DESCRIPTION (provided by applicant): Malaria is vector-borne disease infecting 200-300 million people per year worldwide. It is caused by infection of red blood cells by any one of four unicellular parasites from the genus Plasmodium. When caused by Plasmodium falciparum, malaria is life threatening, resulting in 1-2 million deaths, primarily in young children. Current treatments suffer from increasing resistance among parasites and efforts to develop a vaccine are severely limited by the Plasmodium life cycle; therefore, new treatments are needed. The recently sequenced genome of the most lethal malarial parasite, Plasmodium falciparum, revealed two adenylyl cyclase genes (PfACs) related to the bicarbonate responsive soluble adenylyl cyclases (sAC) in mammals and cyanobacteria. Their sequences predict the PfACs to be bicarbonate responsive, and we hypothesized that at least one is responsible for Plasmodium's absolute dependence on high levels of carbon dioxide/bicarbonate for viability. Therefore, the PfACs may represent new targets for an antimalarial drug. We treated P. falciparum with a small molecule (KH7) we developed which inhibits all sAC-like cyclases tested thus far, including sAC-like cyclases found in mammals, unicellular eukaryotes and bacteria. Parasites cultured in red blood cells were killed by KH7 in a dose dependent manner within a single cell cycle. A structurally related compound (KH7.15) which is inert towards sAC-like cyclases had no effect on parasite growth. In this grant application, we propose to clone and characterized the two PfAC cyclases and confirm whether they are the target of KH7 lethality. If the PfACs are validated as targets for new antimalarial drugs, we propose to use purified Plasmodium cyclases to screen a chemical library to identify compounds selective for Plasmodium cyclases relative to human sAC.

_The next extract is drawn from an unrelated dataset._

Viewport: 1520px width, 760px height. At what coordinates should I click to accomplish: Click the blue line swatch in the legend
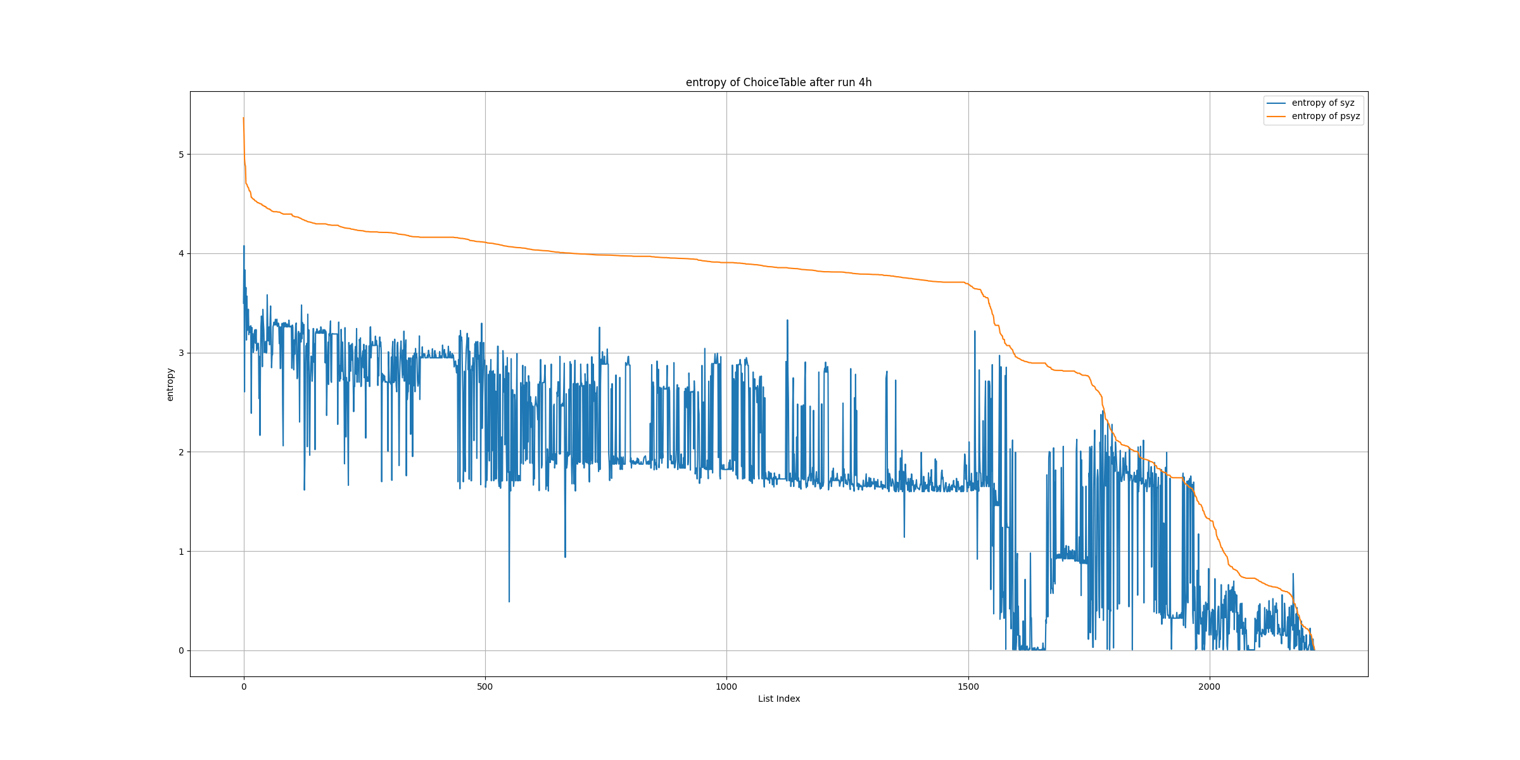pyautogui.click(x=1276, y=103)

描述（由申请人提供）：疟疾是媒介传播的疾病，每年在全球范围内感染200-3亿人。它是由质子属的四个单细胞寄生虫中的任何一个中的任何一个感染红细胞引起的。当由恶性疟原虫引起时，疟疾正在威胁生命，导致1-200万人死亡，主要是幼儿。当前的寄生虫耐药性增加，开发疫苗的努力受到疟原虫生命周期的严重限制。因此，需要新的治疗方法。最近测序的最致命性疟疾寄生虫疟原虫恶性疟原虫的基因组揭示了与哺乳动物和氰基杆菌中与碳酸氢盐反应性可溶性腺苷环酶（SAC）相关的两个腺苷环酶基因（PFAC）。他们的序列预测PFAC是碳酸氢盐反应性的，我们假设至少有一个是疟原虫对高水平二氧化碳/碳酸氢盐的绝对依赖性，以实现生存能力。因此，PFAC可以代表抗疟药的新靶标。我们用小分子（KH7）处理了恶性疟原虫，我们开发了迄今为止抑制了所有已测试的类似SAC样的循环酶，包括在哺乳动物，单细胞真核生物和细菌中发现的类似囊样的循环酶。在单个细胞周期内，在红细胞中培养的寄生虫以剂量依赖性杀死。对囊样循环酶惰性的结构相关化合物（KH7.15）对寄生虫生长没有影响。在此赠款应用中，我们建议克隆并表征两个PFAC循环酶，并确认它们是否是KH7致死性的靶标。如果将PFAC验证为新抗疟药的靶标，我们建议使用纯化的质质环酶筛选化学文库，以鉴定相对于人类囊的质质循环酶选择性的化合物。